You don’t have to do anything special. Just install the support package and the matching MMD binaries from the MultiMarkdown website. There is no variability in where these files go—it is very easy for Scrivener to check for their existence.
Yes, but to be clear at that point we would be talking about just using a custom XSLT, rather than hacking into the MMD script toolchain and subverting it to do something else entirely (like turn your compiled document into SQL queries and fire them off to a remote server). If all you wish to do is impact the text output in a fashion that can be done with XSL programming, then you don’t need to worry about which bin script is being used.
At that stage, you can do whatever you want since XSL is programmable. I generated this BBCode document with it, it can be used to generate complex formats like LaTeX, whatever. So if you can get everything you need into an .xslt file—so that you can take any MultiMarkdown document and convert it to HTMLDoc or whatever, then all you need is that one .xslt file and the custom meta-data field to trigger it.
Maybe so, but modifying how MultiMarkdown works isn’t something the Scrivener user manual should be messing with, in my opinion, any more than it should be delving into such topics as how to use Microsoft Word after you’ve compiled to .docx.
Scrivener adds those automatically for MultiMarkdown outputs, in the Formatting pane. If you’re creating an XSLT though, wouldn’t you still want headings? Those are after all going to be converted to the h1 – 6 HTML5 elements, which you’ll be using in the XSLT to detect and convert. If you don’t want headings, then you shouldn’t have the “Title” checkboxes in the Formatting pane.
Or, if you are inserting your own code entirely (i.e. MMD won’t be touching the output), then try using the <$title> placeholder code in your prefix, and packing the whole thing into the prefix at that. For example:
<my-header-tag><$title></my-header-tag>
The <$title> code is synonymous with the “Title” checkbox, but you can put it anywhere a document-specific placeholder can be used, and using it won’t trigger MMD output.
So just to be clear, since you seem to be referring to two different things here:
You can use XSL to manipulate the default HTML5 output that MMD produces, to create or alter existing outputs. Example scripts provided by the MMD support install. If you want to produce a document, this is often the best approach (unless one is ignorant of XSL and has no desire to learn the language of course).

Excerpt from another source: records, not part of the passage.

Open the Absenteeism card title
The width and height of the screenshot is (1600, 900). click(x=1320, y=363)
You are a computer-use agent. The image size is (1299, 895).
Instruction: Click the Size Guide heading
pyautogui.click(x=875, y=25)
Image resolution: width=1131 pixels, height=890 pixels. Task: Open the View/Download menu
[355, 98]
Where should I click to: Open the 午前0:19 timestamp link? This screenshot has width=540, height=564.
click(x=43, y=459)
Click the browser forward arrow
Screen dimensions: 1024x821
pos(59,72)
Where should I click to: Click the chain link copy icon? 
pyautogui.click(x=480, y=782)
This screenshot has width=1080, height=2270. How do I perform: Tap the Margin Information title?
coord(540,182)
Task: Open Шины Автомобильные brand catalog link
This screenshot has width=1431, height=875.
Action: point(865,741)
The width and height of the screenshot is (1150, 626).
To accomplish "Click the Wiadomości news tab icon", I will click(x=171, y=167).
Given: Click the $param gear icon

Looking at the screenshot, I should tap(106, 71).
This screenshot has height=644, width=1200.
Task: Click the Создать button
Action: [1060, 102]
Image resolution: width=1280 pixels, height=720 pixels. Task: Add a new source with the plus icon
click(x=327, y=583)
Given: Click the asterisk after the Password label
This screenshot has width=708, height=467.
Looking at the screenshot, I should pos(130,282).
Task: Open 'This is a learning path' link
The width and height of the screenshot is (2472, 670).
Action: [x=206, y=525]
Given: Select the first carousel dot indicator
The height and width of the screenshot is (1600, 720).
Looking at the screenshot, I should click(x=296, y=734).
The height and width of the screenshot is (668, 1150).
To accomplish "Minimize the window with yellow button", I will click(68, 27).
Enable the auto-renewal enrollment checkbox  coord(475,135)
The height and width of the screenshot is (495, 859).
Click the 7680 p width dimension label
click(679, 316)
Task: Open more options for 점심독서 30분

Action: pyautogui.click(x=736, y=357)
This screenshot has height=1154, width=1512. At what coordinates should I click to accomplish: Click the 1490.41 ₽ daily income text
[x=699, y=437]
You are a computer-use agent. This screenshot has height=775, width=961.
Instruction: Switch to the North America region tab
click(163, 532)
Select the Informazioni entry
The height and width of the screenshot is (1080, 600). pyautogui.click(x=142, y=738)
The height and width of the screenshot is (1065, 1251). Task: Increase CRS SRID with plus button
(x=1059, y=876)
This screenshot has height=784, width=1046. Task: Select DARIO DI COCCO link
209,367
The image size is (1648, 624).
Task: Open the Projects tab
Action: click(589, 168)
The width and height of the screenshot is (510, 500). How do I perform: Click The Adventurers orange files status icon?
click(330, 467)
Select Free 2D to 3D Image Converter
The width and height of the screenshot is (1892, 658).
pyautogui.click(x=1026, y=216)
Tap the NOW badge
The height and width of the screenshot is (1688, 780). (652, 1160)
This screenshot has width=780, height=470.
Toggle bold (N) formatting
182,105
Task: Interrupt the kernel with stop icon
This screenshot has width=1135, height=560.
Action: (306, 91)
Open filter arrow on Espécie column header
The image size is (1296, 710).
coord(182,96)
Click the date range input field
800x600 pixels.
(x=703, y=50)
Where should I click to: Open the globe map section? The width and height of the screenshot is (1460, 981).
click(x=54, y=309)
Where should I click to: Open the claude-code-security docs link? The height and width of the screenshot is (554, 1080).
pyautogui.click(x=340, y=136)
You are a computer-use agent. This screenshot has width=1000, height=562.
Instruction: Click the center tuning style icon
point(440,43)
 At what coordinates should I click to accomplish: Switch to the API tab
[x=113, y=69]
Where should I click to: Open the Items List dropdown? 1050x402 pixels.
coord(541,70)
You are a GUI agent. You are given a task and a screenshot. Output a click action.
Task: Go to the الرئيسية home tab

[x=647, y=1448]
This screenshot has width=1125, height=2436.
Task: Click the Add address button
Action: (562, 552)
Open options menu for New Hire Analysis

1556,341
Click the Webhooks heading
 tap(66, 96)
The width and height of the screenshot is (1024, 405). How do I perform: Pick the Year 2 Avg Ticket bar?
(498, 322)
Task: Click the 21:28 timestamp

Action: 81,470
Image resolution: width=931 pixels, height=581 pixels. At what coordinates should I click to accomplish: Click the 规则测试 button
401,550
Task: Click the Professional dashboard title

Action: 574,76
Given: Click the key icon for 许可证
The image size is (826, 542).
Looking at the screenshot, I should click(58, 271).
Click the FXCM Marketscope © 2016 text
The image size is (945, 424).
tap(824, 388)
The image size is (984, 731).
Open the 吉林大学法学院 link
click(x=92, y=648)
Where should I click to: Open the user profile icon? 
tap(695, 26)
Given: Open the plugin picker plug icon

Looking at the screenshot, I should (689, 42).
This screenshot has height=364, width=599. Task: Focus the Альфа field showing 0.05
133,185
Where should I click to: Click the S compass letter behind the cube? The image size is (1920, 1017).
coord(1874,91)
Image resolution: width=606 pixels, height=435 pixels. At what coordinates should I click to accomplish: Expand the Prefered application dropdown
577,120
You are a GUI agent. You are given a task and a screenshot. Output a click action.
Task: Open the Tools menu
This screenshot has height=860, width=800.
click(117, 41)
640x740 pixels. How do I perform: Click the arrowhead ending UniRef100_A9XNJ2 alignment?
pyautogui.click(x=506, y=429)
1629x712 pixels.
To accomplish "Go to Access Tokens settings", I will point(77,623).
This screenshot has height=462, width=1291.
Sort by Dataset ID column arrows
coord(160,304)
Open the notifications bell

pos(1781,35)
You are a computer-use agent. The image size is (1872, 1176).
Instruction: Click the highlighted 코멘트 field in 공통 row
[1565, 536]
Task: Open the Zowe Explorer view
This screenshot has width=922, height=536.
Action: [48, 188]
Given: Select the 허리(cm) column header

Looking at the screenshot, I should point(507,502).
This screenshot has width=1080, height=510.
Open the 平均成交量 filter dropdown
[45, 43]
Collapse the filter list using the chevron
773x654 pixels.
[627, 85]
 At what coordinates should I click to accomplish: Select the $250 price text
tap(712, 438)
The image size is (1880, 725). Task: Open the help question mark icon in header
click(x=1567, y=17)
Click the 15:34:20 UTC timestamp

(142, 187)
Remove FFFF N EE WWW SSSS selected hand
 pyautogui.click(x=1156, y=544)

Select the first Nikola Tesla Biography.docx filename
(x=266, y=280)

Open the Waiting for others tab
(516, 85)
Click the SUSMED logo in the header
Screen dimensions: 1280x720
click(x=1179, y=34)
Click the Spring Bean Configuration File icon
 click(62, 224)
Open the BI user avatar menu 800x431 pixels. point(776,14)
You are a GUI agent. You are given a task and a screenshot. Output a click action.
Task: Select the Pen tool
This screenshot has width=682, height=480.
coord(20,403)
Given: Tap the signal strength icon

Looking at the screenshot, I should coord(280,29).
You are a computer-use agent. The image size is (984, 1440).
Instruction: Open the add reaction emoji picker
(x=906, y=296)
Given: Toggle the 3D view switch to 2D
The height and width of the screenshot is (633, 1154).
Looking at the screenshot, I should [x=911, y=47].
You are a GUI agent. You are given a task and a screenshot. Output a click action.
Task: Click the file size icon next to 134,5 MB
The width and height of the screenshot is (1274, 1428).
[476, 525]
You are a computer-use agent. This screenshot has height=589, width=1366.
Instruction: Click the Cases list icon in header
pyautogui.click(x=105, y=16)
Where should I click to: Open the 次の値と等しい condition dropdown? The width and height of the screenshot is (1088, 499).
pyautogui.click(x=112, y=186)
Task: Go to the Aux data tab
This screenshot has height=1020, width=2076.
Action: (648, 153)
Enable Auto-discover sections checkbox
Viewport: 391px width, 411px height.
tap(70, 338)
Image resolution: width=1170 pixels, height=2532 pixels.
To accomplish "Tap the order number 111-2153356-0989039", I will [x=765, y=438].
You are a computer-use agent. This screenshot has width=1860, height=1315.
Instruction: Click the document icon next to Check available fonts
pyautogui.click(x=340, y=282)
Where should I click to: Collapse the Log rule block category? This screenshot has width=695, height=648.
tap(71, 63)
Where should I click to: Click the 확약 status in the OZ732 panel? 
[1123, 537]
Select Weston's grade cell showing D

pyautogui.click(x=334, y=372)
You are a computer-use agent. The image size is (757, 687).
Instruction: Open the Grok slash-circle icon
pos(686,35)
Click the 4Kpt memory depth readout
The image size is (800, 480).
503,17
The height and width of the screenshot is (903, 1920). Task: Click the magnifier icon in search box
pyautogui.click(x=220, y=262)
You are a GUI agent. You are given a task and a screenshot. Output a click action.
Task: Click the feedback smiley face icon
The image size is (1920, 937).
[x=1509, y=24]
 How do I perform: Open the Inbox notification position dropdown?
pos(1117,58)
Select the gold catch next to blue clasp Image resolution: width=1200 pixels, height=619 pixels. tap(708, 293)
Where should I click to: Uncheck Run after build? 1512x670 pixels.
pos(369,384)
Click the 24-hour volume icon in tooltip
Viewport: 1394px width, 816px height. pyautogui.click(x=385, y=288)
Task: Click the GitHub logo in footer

This requires no knowledge of scripting, no hacking into anything—it’s a completely streamlined and official way of using MMD.
As a complete subversion of Scrivener’s automation, one can look at the execution toolchain and insert their own shell scripts as described above. At this point you aren’t even using MMD—though of course Scrivener will assumes you are with the output it produces. Just avoid its built-in title generator, image, footnote, comments and preserve formatting features if you don’t want MMD output in the text file that goes processed.
Which option to use is up to you, but I wanted to make sure these were not conflated. One is an official way to use MMD, we even have a checkbox for it, the other is really just sniping an NSTask method call and using it to… whatever, print coffee mug silkscreens, whatever your computer can do at that point, but it is hardly necessary if what you want to do is take an MMD text document and turn it into a text file using X format.